It is 0 μm, preferably 5 to 25 μm, and more preferably 7 to 20 μm. Further, the film thickness of this ion exchanger is from the minimum film thickness of the ion exchange layers adopted in the examples of this specification to the maximum film thickness of the ion exchange layers adopted in other examples. It is also possible to set the range up to 1 to a suitable film thickness range. In some cases, the maximum film thickness of the ion-exchanger layers employed in the examples of the present specification is set as the upper limit value, and the film thickness range having the lower limit value of 1 μm, 5 μm, or 7 μm is set as the preferable range. Alternatively, the minimum film thickness of the ion-exchanger layers employed in the examples of this specification is set as the lower limit value, and the range having the upper limit value of 30 μm, 25 μm, or 20 μm is set as the preferable film thickness range. You can also Generally speaking, if the film thickness is less than 1 μm, it is difficult to form a pinhole-free dense film and the selectivity is lowered.
In some cases, it is difficult to form a pinhole-free dense film, which reduces the selectivity. Generally speaking, it is 30 μm.
If it is thicker, the film resistance will be increased and the permeability will be lowered. If it is larger than the upper limit value of each film thickness, the film resistance will be increased and the permeability will be decreased, which is not preferable.

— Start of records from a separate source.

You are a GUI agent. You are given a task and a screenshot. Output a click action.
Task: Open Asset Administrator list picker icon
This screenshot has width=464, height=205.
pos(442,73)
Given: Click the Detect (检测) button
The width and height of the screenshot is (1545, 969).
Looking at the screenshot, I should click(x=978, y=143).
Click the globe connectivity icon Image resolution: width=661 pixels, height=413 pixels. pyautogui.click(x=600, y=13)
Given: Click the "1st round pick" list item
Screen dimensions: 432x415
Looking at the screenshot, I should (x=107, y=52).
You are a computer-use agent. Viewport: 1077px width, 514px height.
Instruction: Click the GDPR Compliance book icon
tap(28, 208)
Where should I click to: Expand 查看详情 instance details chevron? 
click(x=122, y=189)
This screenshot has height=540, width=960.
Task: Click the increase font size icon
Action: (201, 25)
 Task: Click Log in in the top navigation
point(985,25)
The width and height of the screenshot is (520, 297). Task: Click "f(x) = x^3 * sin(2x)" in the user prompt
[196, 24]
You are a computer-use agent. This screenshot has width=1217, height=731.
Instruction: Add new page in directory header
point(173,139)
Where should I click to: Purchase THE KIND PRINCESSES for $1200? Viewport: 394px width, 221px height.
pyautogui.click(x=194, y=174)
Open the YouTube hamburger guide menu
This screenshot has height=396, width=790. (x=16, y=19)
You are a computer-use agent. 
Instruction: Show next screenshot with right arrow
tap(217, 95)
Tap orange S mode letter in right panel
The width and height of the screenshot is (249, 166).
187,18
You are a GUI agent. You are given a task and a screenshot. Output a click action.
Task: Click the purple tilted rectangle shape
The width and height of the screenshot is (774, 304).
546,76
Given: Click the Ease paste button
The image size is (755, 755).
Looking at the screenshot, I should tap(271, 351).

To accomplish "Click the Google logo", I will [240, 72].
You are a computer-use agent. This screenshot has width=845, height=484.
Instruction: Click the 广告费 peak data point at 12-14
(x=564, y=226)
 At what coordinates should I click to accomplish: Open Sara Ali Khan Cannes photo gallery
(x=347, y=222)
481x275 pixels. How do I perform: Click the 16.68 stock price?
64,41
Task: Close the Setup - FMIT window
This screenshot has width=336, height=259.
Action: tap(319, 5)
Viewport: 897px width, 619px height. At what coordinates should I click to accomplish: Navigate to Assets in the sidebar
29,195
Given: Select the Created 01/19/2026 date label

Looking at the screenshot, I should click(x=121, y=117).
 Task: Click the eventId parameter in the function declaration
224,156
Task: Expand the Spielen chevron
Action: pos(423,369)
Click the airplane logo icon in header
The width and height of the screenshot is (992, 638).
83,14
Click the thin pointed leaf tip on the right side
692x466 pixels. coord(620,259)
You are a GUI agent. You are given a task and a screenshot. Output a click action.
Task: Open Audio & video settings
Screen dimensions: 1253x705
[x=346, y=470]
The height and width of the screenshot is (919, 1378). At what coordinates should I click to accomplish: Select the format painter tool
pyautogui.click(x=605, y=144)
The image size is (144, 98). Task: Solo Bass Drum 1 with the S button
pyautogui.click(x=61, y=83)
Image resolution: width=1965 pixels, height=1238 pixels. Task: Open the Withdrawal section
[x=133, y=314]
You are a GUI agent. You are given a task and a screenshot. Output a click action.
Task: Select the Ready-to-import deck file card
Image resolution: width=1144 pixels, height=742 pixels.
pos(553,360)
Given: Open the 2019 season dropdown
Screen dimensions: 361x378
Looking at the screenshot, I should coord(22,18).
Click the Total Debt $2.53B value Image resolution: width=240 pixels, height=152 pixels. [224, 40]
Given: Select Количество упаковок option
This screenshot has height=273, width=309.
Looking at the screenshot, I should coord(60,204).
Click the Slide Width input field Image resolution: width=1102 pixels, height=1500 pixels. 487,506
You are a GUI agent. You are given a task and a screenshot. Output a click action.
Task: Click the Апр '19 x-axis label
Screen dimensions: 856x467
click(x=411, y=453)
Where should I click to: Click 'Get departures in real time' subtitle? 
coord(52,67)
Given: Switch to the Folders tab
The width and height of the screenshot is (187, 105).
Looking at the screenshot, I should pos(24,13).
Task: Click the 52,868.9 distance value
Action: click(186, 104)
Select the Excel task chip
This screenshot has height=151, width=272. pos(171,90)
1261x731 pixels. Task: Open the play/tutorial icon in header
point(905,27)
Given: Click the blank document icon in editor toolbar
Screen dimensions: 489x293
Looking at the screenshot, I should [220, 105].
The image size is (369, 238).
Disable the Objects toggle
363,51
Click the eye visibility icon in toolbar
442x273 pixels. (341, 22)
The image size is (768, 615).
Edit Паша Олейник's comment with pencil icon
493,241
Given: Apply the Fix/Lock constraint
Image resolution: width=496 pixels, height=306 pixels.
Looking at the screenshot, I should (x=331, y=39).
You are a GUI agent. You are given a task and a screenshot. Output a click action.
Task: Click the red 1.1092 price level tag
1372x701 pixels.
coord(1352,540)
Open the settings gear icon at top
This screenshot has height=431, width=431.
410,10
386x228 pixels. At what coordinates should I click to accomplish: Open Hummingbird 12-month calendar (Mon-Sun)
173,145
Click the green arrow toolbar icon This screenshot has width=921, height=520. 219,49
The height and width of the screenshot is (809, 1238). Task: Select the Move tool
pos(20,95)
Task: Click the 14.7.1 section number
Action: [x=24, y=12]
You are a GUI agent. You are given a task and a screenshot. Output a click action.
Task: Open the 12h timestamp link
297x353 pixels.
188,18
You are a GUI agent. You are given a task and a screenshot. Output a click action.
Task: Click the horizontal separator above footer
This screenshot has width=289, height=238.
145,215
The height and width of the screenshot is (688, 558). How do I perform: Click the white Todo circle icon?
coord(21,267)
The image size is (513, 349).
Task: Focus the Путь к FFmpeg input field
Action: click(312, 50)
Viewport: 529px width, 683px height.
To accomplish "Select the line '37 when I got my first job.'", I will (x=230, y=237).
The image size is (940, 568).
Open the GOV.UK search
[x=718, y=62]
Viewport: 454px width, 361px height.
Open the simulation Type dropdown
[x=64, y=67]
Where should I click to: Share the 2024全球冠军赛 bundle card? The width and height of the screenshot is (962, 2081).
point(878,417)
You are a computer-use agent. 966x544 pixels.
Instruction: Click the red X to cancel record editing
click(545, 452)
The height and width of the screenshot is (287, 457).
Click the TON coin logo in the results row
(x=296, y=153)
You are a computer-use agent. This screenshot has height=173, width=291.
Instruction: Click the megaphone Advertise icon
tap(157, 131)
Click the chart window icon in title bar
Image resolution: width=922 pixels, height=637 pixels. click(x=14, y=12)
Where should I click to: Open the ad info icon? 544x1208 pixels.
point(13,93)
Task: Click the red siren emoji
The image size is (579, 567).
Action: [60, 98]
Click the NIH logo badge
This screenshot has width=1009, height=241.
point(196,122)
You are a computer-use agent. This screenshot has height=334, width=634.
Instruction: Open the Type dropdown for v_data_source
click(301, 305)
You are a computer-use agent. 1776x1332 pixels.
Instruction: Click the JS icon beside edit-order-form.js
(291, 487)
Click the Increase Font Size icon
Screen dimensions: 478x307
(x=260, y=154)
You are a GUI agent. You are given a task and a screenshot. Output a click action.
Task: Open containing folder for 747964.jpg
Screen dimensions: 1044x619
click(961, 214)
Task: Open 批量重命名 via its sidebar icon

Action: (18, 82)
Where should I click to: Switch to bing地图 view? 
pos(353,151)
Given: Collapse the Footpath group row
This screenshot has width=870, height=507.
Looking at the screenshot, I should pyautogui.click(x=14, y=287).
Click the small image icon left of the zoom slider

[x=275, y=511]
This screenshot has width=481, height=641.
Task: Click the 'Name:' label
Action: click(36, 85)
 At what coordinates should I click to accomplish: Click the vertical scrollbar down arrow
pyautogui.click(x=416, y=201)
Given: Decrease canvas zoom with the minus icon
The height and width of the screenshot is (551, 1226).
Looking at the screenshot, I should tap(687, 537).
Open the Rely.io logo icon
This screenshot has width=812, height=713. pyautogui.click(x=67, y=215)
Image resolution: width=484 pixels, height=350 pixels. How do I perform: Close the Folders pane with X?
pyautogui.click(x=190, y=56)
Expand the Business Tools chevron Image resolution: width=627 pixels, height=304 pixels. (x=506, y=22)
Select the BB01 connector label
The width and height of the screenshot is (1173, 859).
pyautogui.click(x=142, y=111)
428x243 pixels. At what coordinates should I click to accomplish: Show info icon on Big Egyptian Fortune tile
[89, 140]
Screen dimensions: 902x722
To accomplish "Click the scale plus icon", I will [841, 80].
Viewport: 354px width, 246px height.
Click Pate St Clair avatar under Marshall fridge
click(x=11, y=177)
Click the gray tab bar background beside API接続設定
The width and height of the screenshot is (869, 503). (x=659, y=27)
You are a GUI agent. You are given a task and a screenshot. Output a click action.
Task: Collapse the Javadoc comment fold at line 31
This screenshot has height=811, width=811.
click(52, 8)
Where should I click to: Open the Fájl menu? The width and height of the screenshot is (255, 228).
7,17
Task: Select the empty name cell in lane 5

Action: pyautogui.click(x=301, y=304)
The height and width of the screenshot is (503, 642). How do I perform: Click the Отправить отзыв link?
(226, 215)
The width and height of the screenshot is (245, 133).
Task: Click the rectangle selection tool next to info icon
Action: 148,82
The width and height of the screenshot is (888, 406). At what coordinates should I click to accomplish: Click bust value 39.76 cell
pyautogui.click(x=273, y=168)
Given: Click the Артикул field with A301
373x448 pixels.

The porous membrane for laminating the ion exchange layer may be polyethylene, polypropylene, polybutene,
Poly-4-methylpentene-1, ethylene copolymer of ethylene and C3 or more olefin, especially C3-6 olefin, propylene copolymer of propylene and C4 or more olefin, especially C4-6 olefin , And polyolefin such as ethylene-vinyl acetate copolymer, polyvinylidene fluoride, polyvinyl fluoride, polytetrafluoroethylene, polychlorotrifluoroethylene, tetrafluoroethylene / perfluoroalkyl vinyl ether copolymer, hexafluoropropylene / tetrafluoro Ethylene copolymer, ethylene / tetrafluoroethylene copolymer, tetrafluoroethylene / hexafluoropropylene / perfluoroalkyl vinyl ether copolymer, chlorotrifluoroethylene / ethylene copolymer, fluoroolefin monomer / Fluoro polyolefin such as olefin-based monomer copolymer can be exemplified.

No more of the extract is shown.